Most of us would jump at the chance, right?! We’re doing our best to journey with Jesus today, but wouldn’t it be better, wouldn’t it be more satisfying, wouldn’t it be easier, to journey with Jesus if we were fishing with him like James and John? If we were sitting at his feet like Mary? If we had him over for lunch like Zacchaeus?

It must have been so much easier to follow Jesus in the flesh, the first time around, going about Galilee as a group like the 12. Better! More satisfying! Easier!

Maybe. Maybe easier. But not easy.

What do we know about the disciples, about Jesus’ friends and followers? Tax collectors, zealots, fishing folk. Struggling, striving, ordinary people – people making mistakes, people trying again, people seeking abundant life. They walked and talked and ate with Jesus. They traveled healing, preaching, feeding, with Jesus.

They learned. They grew. And still. They kept making mistakes.

We heard about a few of them through our dramas this morning. Simon, struggling with anger, Andrew, struggling with mediocrity, Matthew, struggling with doubt, and Peter! Peter is the rock upon Jesus says he will build his church, Peter gets out of the boat to walk on water and he sinks like a rock! Peter denies Jesus three times! And what about Judas?! Judas walked with Jesus and they shared the first communion, the first feetwashing. Judas was a disciple. Journeying with Jesus in year 30 – well, maybe it was easier, maybe it wasn’t, but we know it wasn’t easy.

“Where two or three are gathered in my name, there I am among them,” says Jesus. And that is just one of the ways he lives, just one of the ways Jesus lives, just one way that he is resurrected. When we gather in Jesus’ name he lives.

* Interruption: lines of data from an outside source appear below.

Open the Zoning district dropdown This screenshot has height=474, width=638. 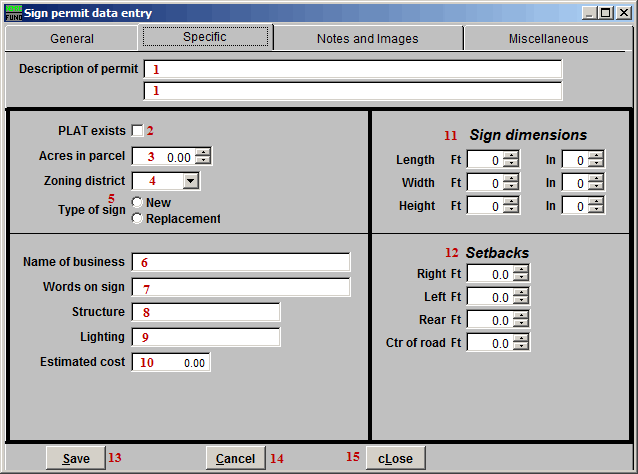tap(191, 181)
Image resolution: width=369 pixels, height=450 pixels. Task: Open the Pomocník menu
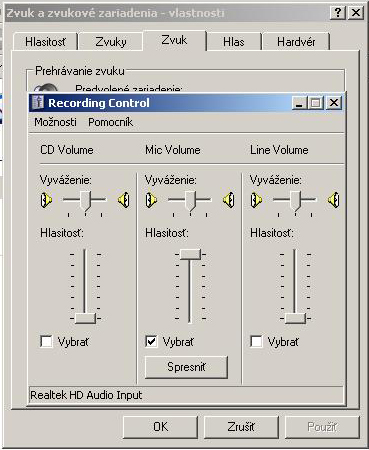point(111,122)
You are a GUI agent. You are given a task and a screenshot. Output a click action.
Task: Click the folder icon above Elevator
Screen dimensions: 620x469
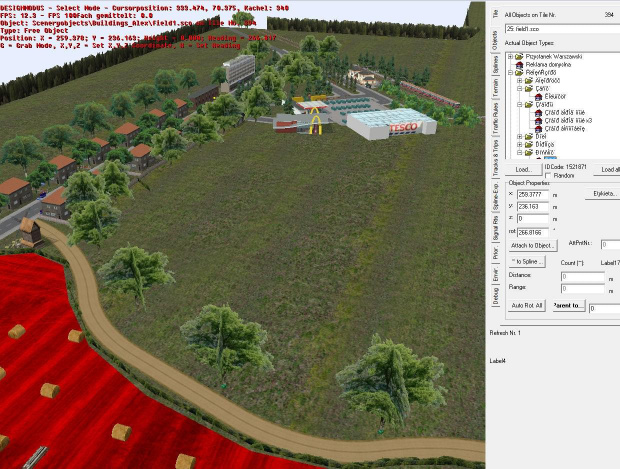tap(527, 88)
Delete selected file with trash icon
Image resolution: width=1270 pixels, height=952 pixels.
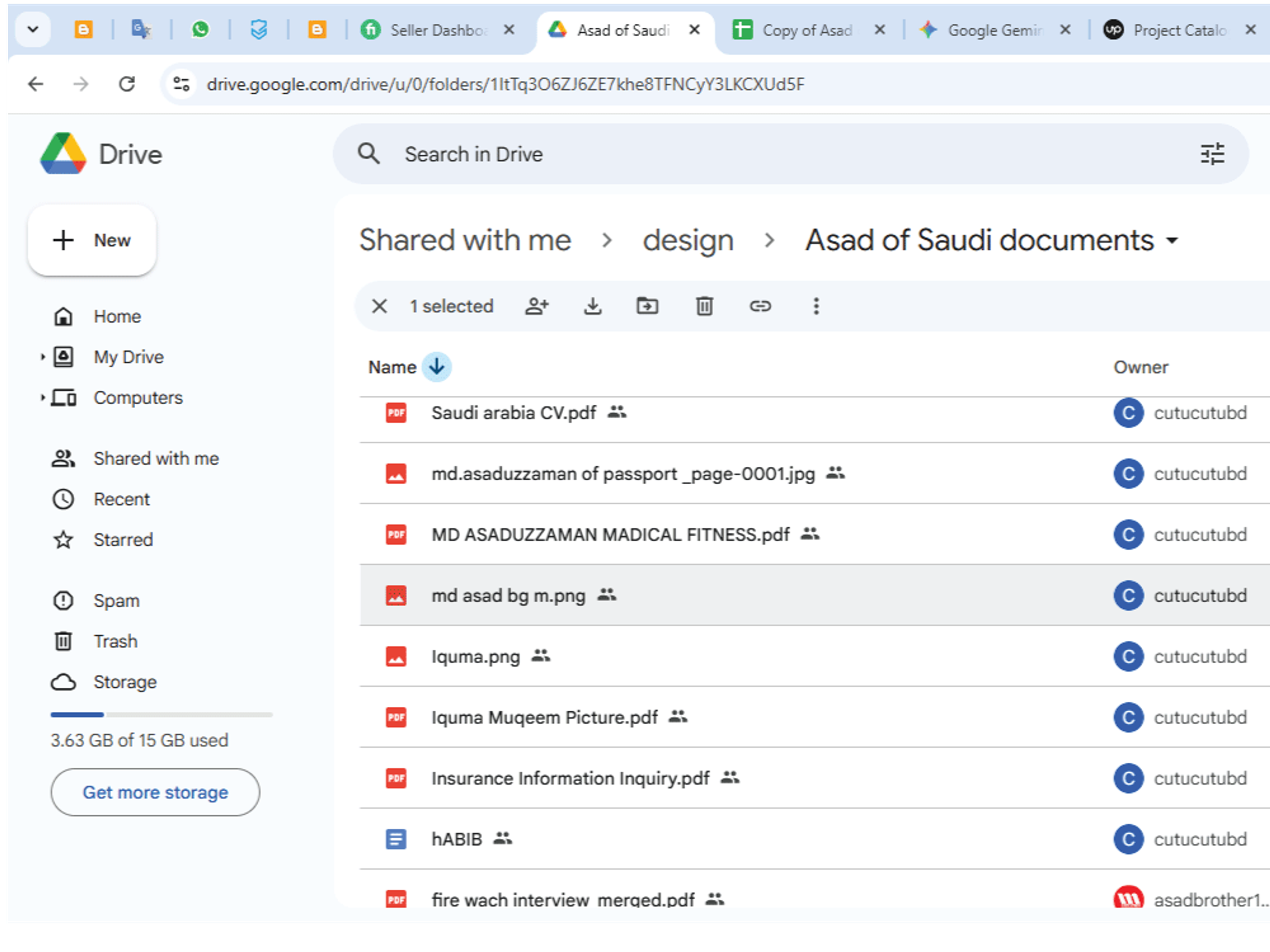tap(704, 306)
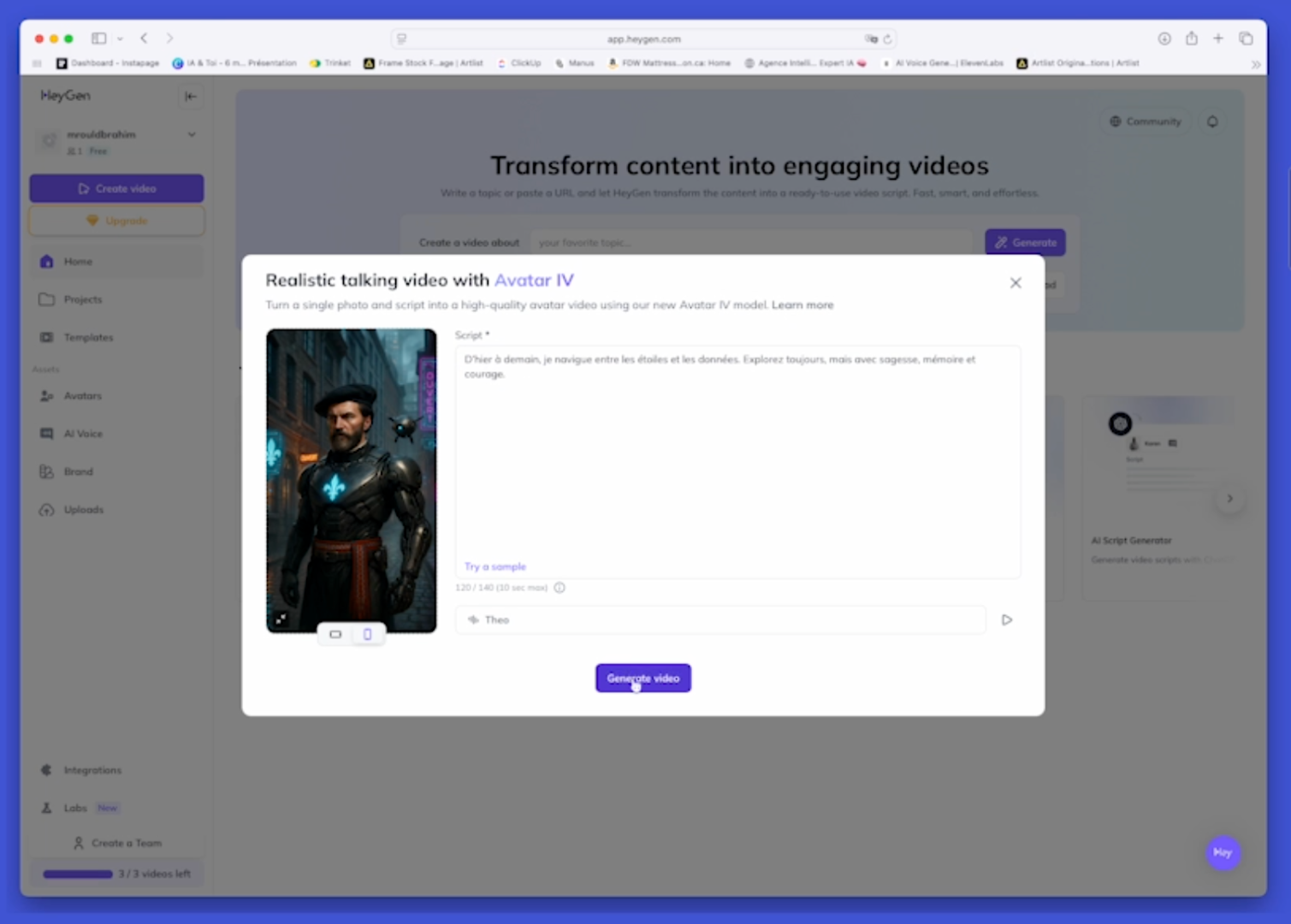Click the Try a sample link
Screen dimensions: 1291x924
click(494, 566)
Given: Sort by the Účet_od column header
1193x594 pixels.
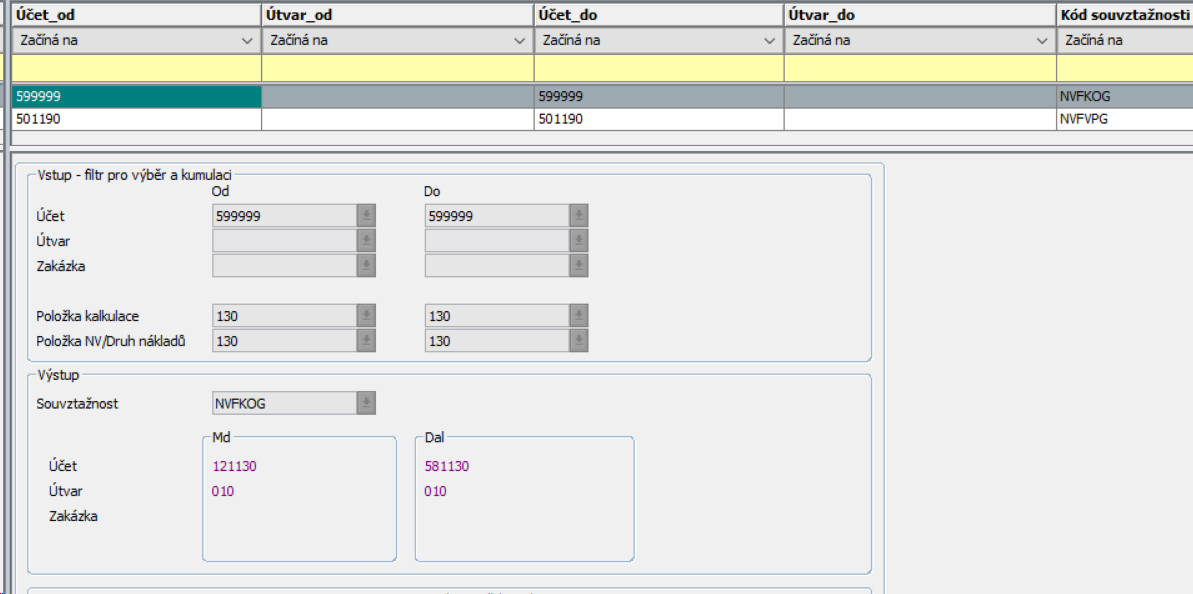Looking at the screenshot, I should point(135,15).
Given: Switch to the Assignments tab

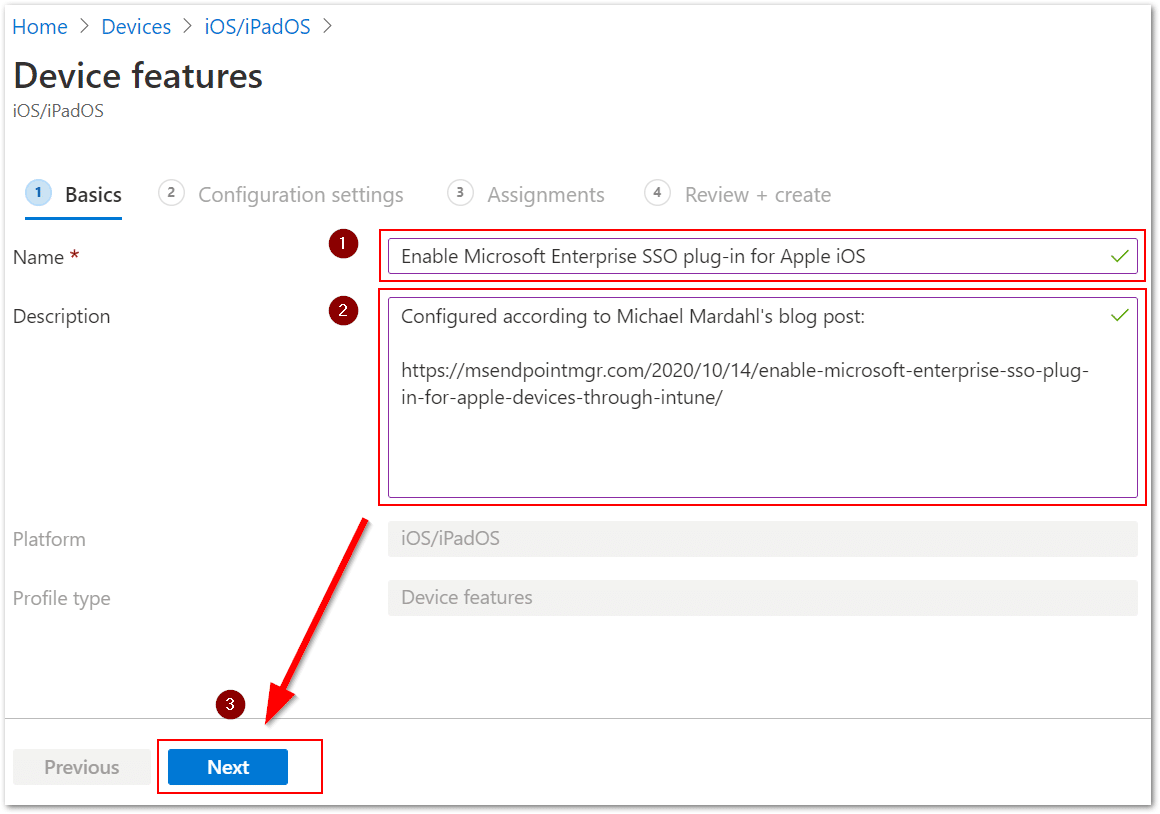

Jesus doesn’t say, “where two or three gather in perfection in my name, there I am among them.” Jesus doesn’t say, “where two or three gather and have it all figured out, then I show up.”

Pastor Nadia Bolz-Weber says “Where two or three screw-ups are gathered” Jesus is among us. Praise God. In the upper room, Jesus broke bread and knelt in service, and poured himself out in love, for Peter, who would deny him. For Thomas, who would doubt him. For Judas, who would betray him. Where two or three screw-ups gather, in year 30, in 2016, Jesus lives among us.

And we live, too. We come to life, we resurrect, with Jesus. You’ve heard it said, “Save your life, you’ll lose it. Lose your life, you’ll find it.” You’ve heard it said, “Those who love their lives in this world will lose them.”

We come to life when we stop trying to save ourselves, when we stop trying to perfect ourselves, when we stop trying to control our righteousness. We come to life when we let go and let God work in our lives.

The disciples and all of Jesus friends and followers lived in a world as scary and unjust and cruel as ours is today. They wanted to love like Jesus, by serving others and witnessing for peace, but they couldn’t do it all the time, they couldn’t do it perfectly, they were living in a corrupt culture with an oppressive empire. I think some of today’s politicians are scary, but woah, in year 30 there were terrible leaders too. The disciples got to walk and talk with Jesus, but still lived in a messy world.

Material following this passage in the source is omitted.